My back straightened and I turned toward her in my chair. “Kath, I’ve had a lot of time to think about this and it’s not a surprise he’s this angry.”
Her brows shot high. “How is that not a surprise? How, in all that happened, does he have even the ittiest bit of right to be angry, much less that angry? Still?”
“I promised him I’d stick with him,” I explained something I’d told her before. “No matter what. I didn’t stick with him, Kath.” I lifted a shoulder. “Sure, when I thought he was a drug dealer or the lackey of a drug dealer or whatever I thought he was, which by the way I never asked, I was completely okay with it and our life and how I fell into having one with him. When I found out he was an undercover cop, though . . .” I let that hang because she knew the end of that sentence too.
“He lied to you.”
“It was his job.”
“He lied to you and he slept with you and he listened to you making plans for your future together all while he was lying to you. You didn’t even know his real name.”
“It was his job, Kathy,” I repeated.
“When he knew who you were, how you were, he couldn’t tell you that?”
“Our connection came strong and fast, and it was there but it wouldn’t be very wise of him to share with some girl he didn’t really know that he was working undercover in the dangerous pursuit of bringing down drug dealers, possibly increasing that danger enormously if he did.”
“He thought it was wise enough to sleep with you in order to use you to make others think he was what he was not,” she parried.
“He slept with me for more than that,” I whispered.
“Cady,” she whispered back.
I shook that hurt off because I knew she didn’t mean to deliver it and stated, “I knew who he was. I knew how he was. It was a shock when I found out what exactly he was, but when I had time to calm down and think about it, it wasn’t a surprise and that’s what it was all about. When we began. When he practically begged me to believe in him, stick with him, not give up on us. Because I saw it in his eyes. I knew he was good down to his soul. I knew in some part of me he was not the man he was pretending to be. And when it all happened, I let it all get to me and I stopped believing when I’d promised him I would never do that.”
“And through all of that he couldn’t know who you were enough to trust you?”

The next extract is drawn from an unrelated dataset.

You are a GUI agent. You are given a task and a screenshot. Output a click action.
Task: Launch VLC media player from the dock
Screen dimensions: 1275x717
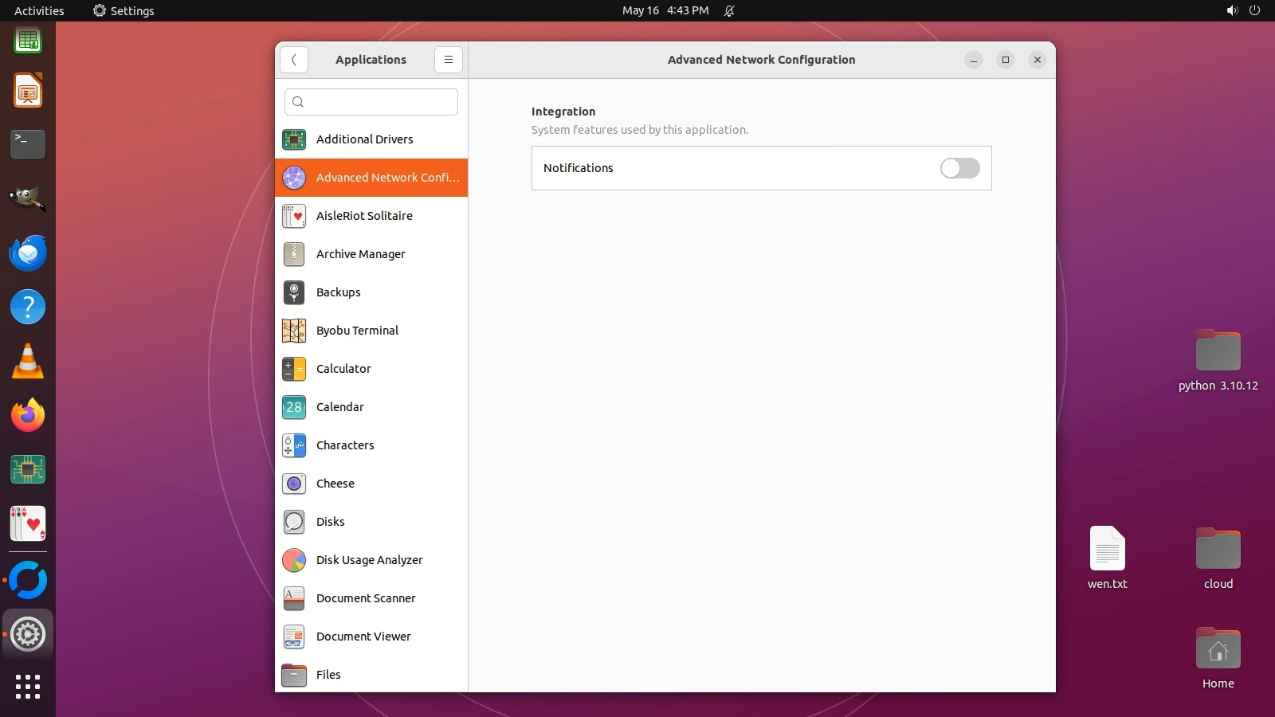28,361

This was the part I hadn’t been able to come to terms with.
However.
“I was a twenty-three-year-old girl perfectly okay with starting an emotionally and physically intense relationship with a man I suspected of being a not very good one, in those terms. And then, even if I’d promised to stick with him, weeks after my world collapsed around me, when he came back to me to put us back together, he found I was engaged to a very wealthy, sixty-five-year-old man. He didn’t know why. He jumped to conclusions. But honestly, Kath, could you blame him?”
She turned to the sea.
She couldn’t blame him. She, too, had not been my biggest fan when Patrick essentially decided to adopt me and do it the only way he could—as bizarre as it was, it made sense in a time when everything happening was bizarre—adopting me by marrying me.
“It was weird, what Patrick and I did, even you thought that,” I reminded her carefully.
“I got it in the end,” she muttered.
She did.
“Coert thought it was a betrayal,” I told her.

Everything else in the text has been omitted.